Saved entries
=== Section Start ===
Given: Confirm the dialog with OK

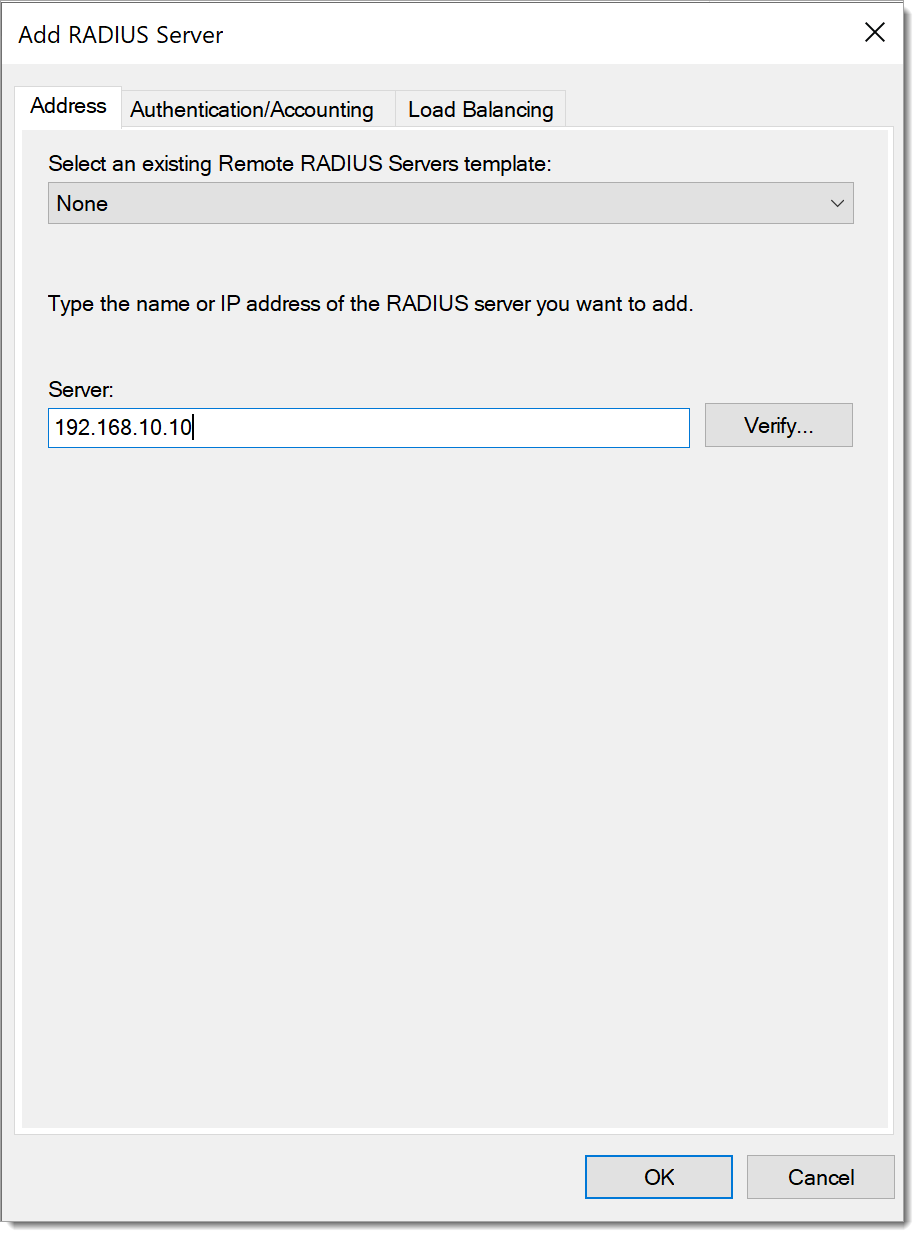Looking at the screenshot, I should 659,1177.
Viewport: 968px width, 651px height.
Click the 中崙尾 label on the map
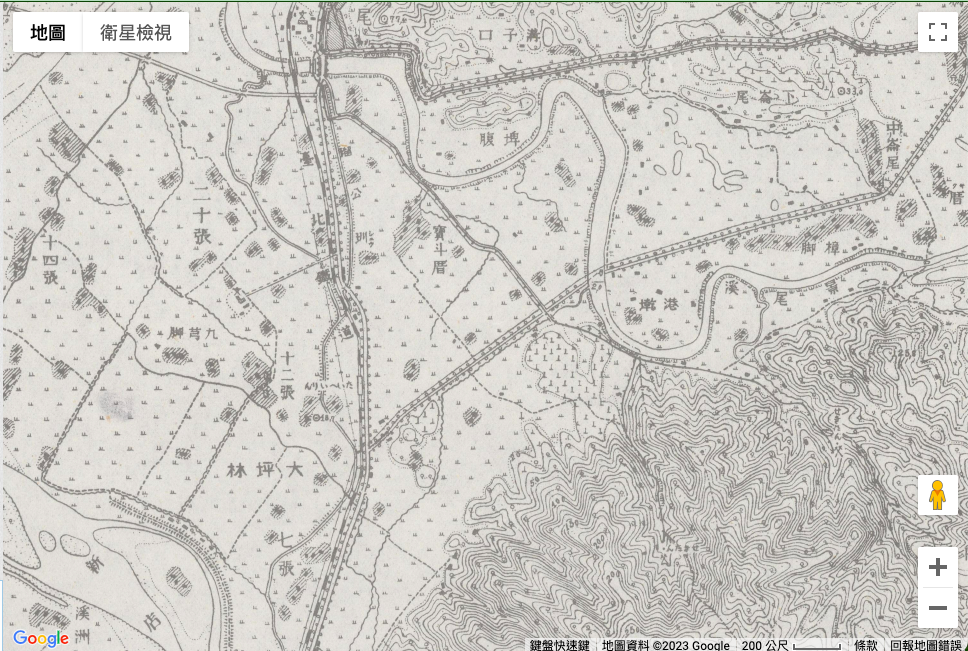[x=893, y=147]
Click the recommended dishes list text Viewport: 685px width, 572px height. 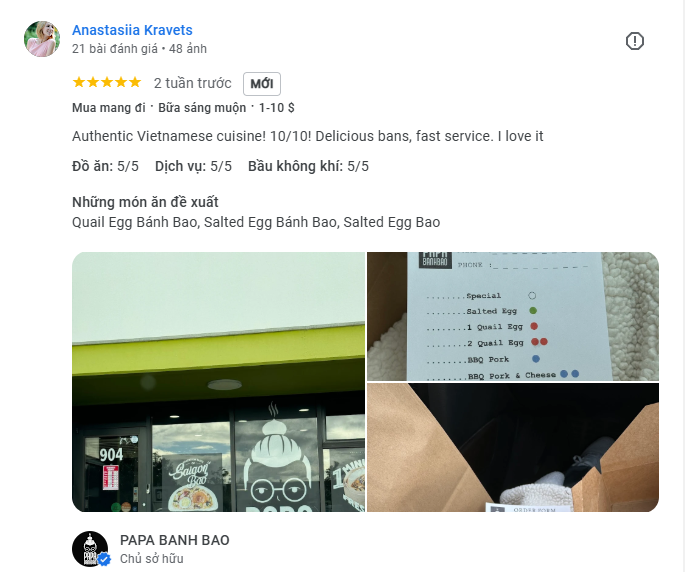256,222
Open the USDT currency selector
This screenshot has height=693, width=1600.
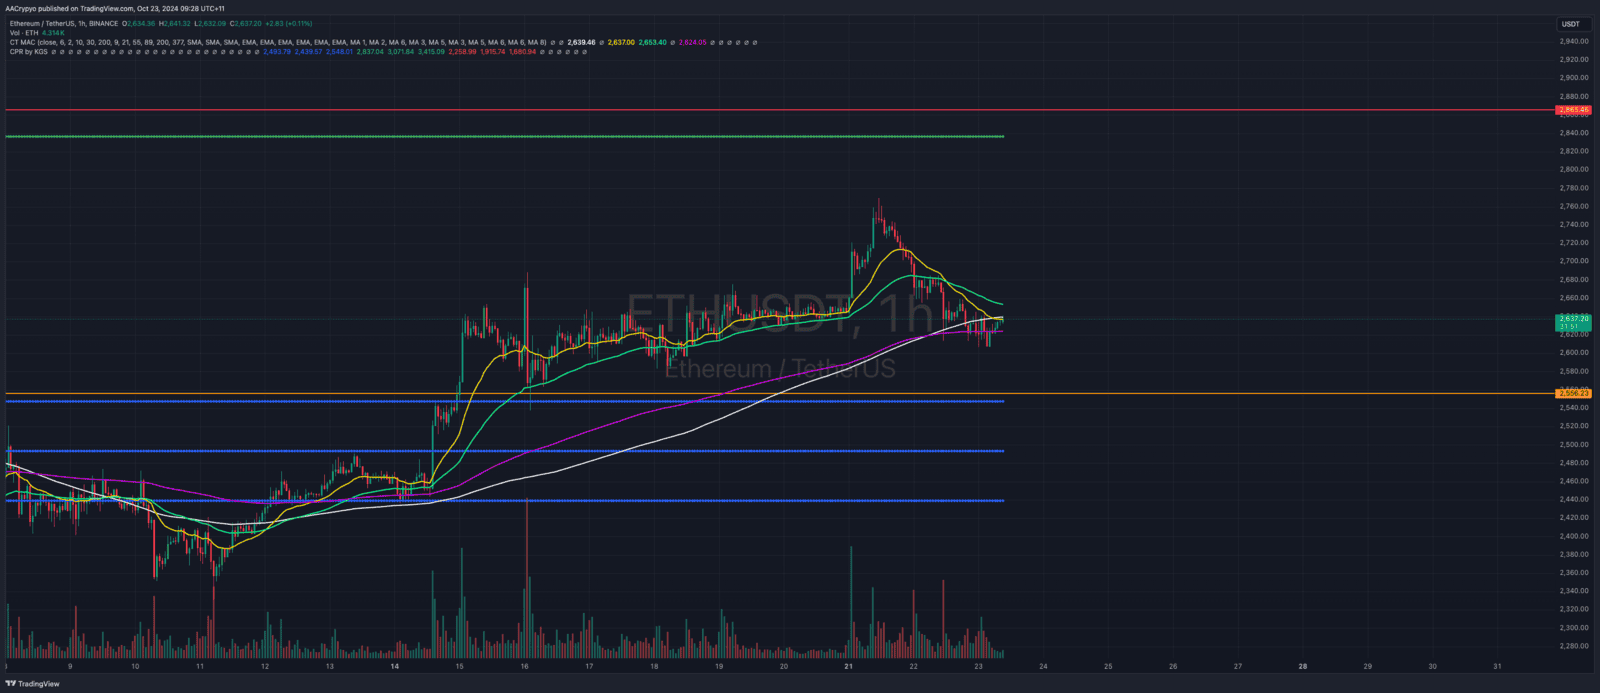[x=1571, y=24]
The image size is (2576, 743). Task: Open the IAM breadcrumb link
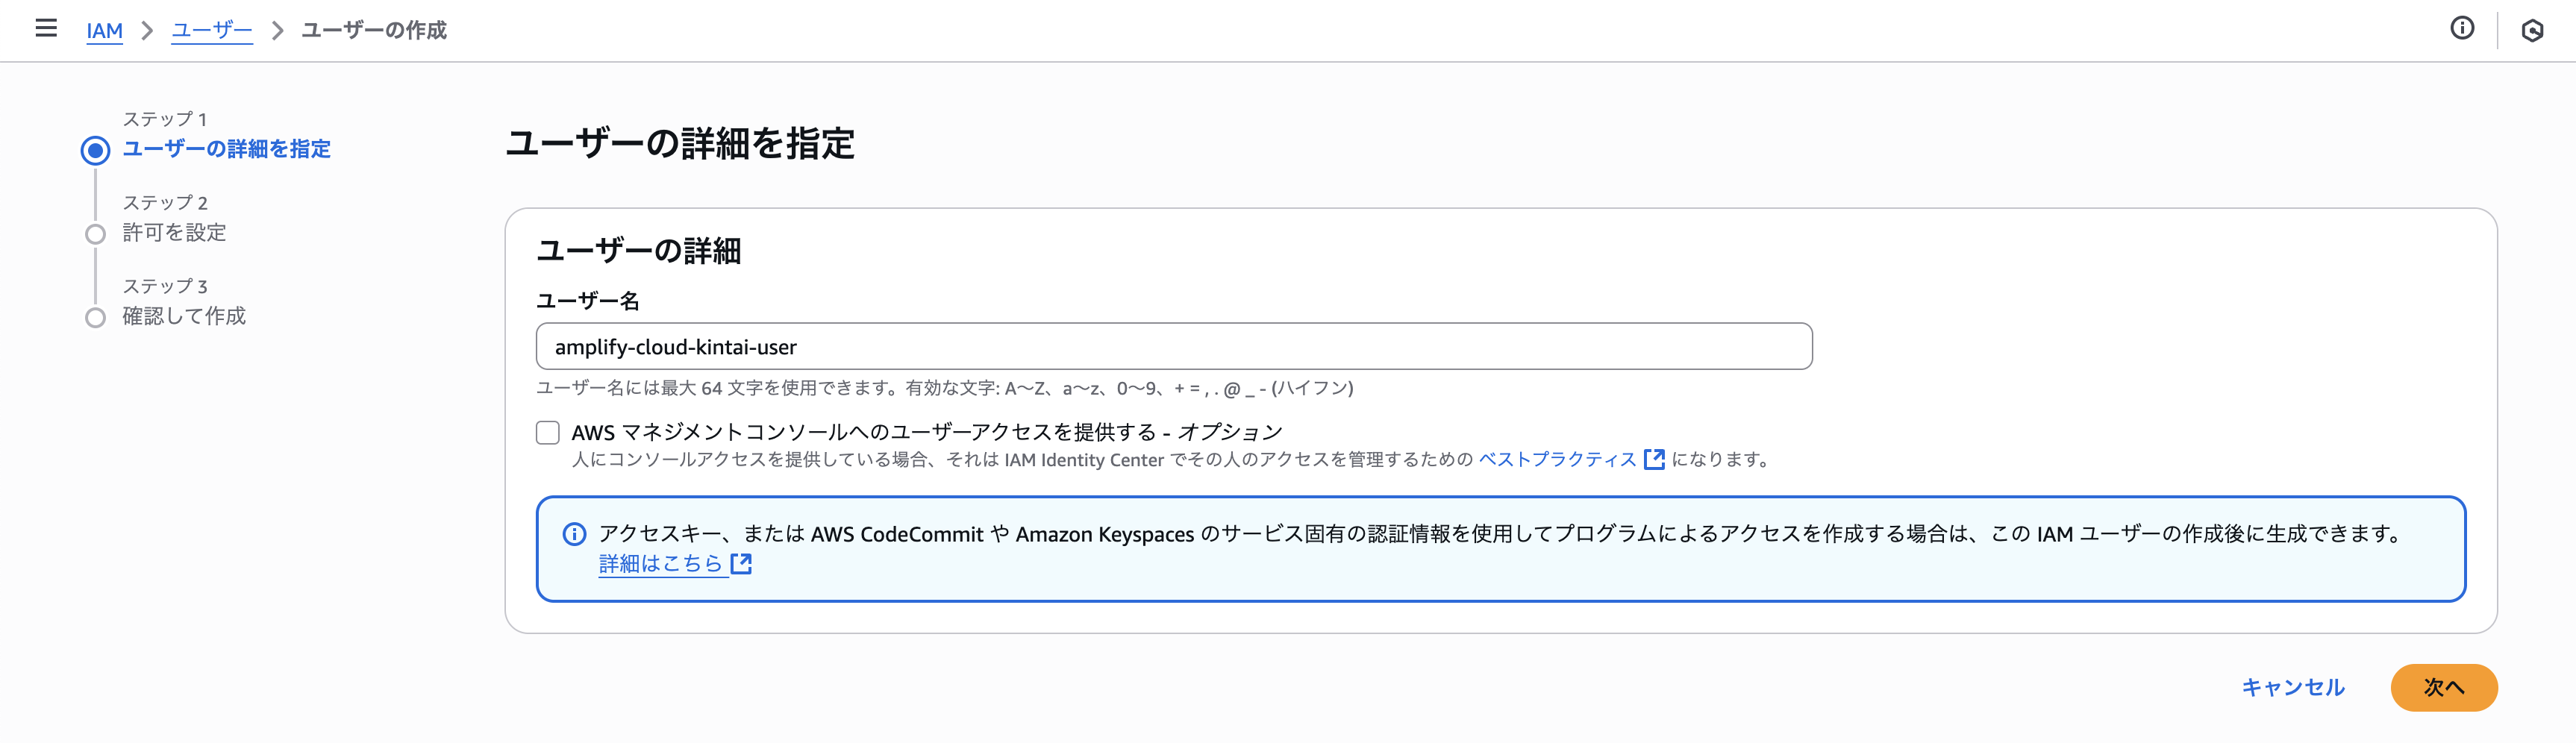tap(104, 31)
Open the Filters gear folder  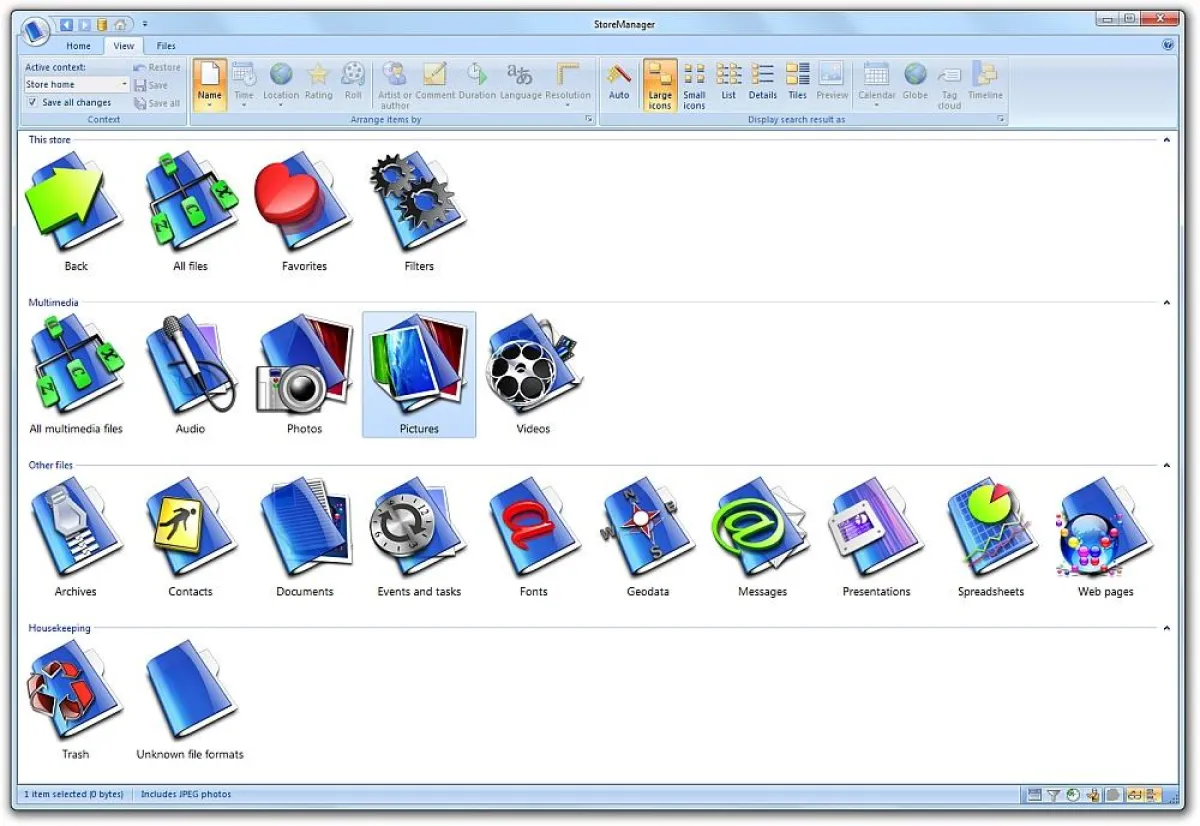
=== Section End ===
__WHAT TO PRODUCE__
Copy the final stretch of lines, starting at the one that holds "The image size" and ending at the last line of the data, exactly; omit pictures.

__EXERCISE SOLUTION__
The image size is (2576, 743). Task: Open the IAM breadcrumb link
tap(104, 31)
Open the Filters gear folder  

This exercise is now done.